Pelan-pelan jiwa Bandung seperti melantun, " Golong madhep ing ngarsaMu.....Utuh menghadap kepadaMu Golong madhep ing ngarsaMu....Utuh menghadap kepadaMu....Golong madhep ing ngarsaMu....Utuh menghadap kepadaMu....Golong madhep ing ngarsaMu.....," tiba-tiba tubuhnya merasa ringan mengikuti irama lantunan itu.
Bondowoso si macan kumbang setan itu mengendap siap menerkam, matanya tajam menyorotkan keganasannya. Dan sekali menekankan kakinya ia cepat sekali terloncat ke arah Bandung, dan dengan gerakan yang segagah kilat ia menerkam laki-laki yang siap mati itu. Sekilat waktu pula yang terdengar adalah suara air yang kejatuhan benda besar, serta percikannya yang ke arah mana-mana. Yang terlihat adalah tubuh Bandung yang berdiri tegab di atas rerumputan di pinggir sungai itu, sudah pindah dari tempat berdirinya semula di atas batu kali. Sementara tubuh macan kumbang tampak kehitaman di dasar sungai yang jernih bergerak-gerak ingin keluar dari cekaman air.

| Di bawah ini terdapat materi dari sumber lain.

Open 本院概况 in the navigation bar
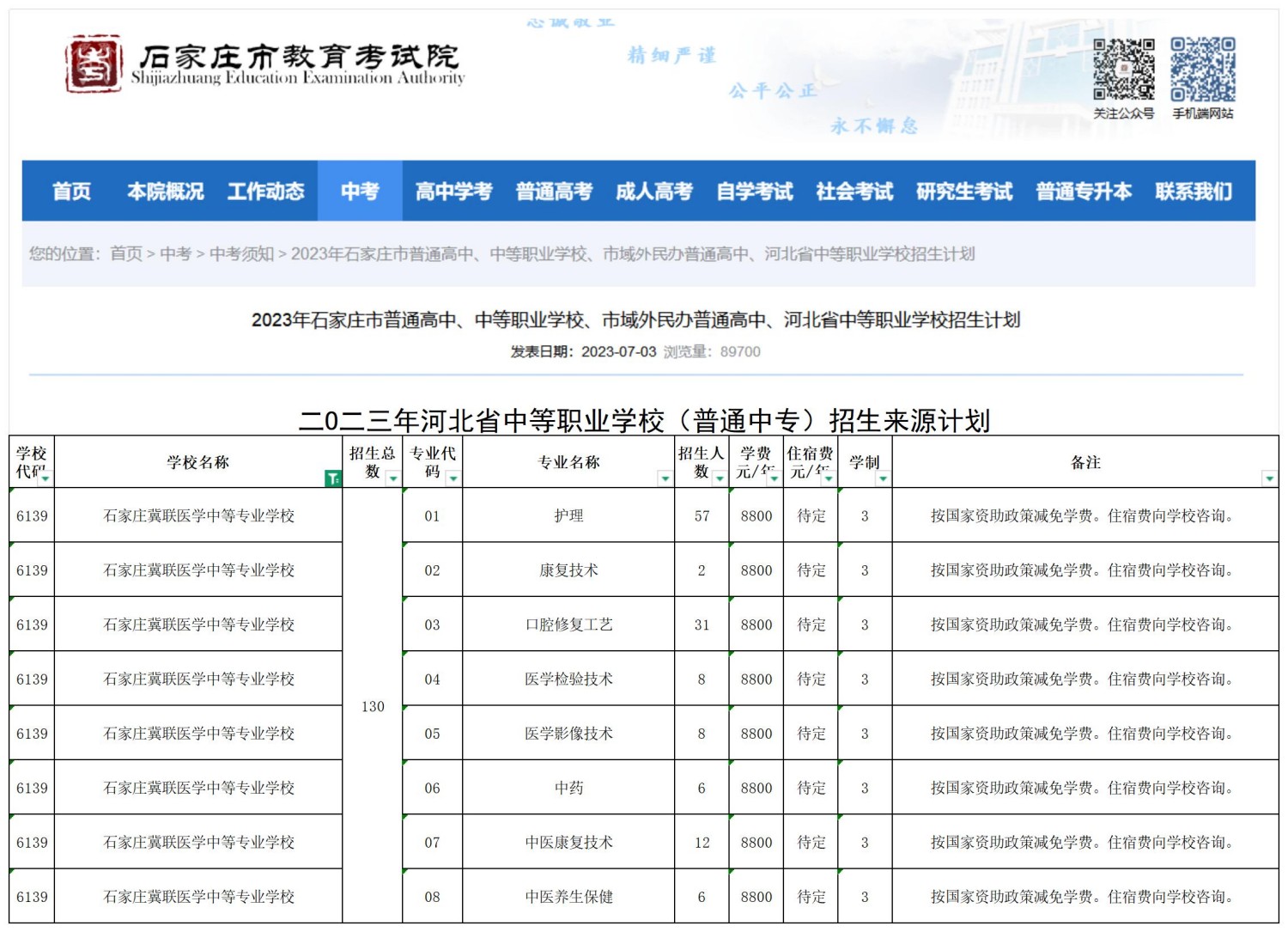 165,191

Bandung sendiri merasa heran, kenapa dia bisa tiba-tiba saja berpindah tempat tanpa dia sendiri kehendaki, yang terasa hanyalah tubuhnya menjadi sangat ringan, dan tak terasa lagi keletihan, di hatinya masih berdengung lantunan, "Golong madhep ing ngarsaMu.....Utuh menghadap kepadaMu....Golong madhep ing NgarsaMu....!" Dan seperti gumpalan hitam memuntahkan air kemana-mana macan kumbang meloncat keluar dari dalam air, setelah oleng di udara di atas sungai tubuh macan itu jatuh seperti kucing besar melenting dari atap-atap rumah, tanpa suara kakinya menyentuh tanah. Matanya kian membara, kemarahannya sudah mencapai puncaknya. Dihilangkannya air yang memenuhi tubuhnya dengan menggoyang-goyangkannya. Setelah itu ia berjalan mengitar, Bandung tetap tak memperhatikan polah si macan. Dia tetap melantunkan syair kepasrahannya kepada Sang Hyang Pemilik Hidup.
Macan kumbang yang sudah kehabisan kesabaran itu mengerahkan tenaganya, dan seperti gerakan semula cepat menerjang tubuh Bandung, namun terjangan itu tak membentur apa-apa, tubuh Bandung sudah berpindah jauh dari tempat itu, Bandung ada di puncak lereng di samping awal air sungai itu terjun. Macan kumbang hanya menabrak rerumputan di atas tanah di pinggir sungai di tengah hutan itu. Seketika macan itu menolah-nolehkan kepalanya, mencari-cari lawannya, baru ketika ia mendongakkan kepalanya ia temukan sosok musuhnya sudah berada di samping puncak air terjun.
"Ilmu apa yang dia pakai, dia bisa menghindar tanpa bisa kulihat gerakannya," gumam macan kumbang itu.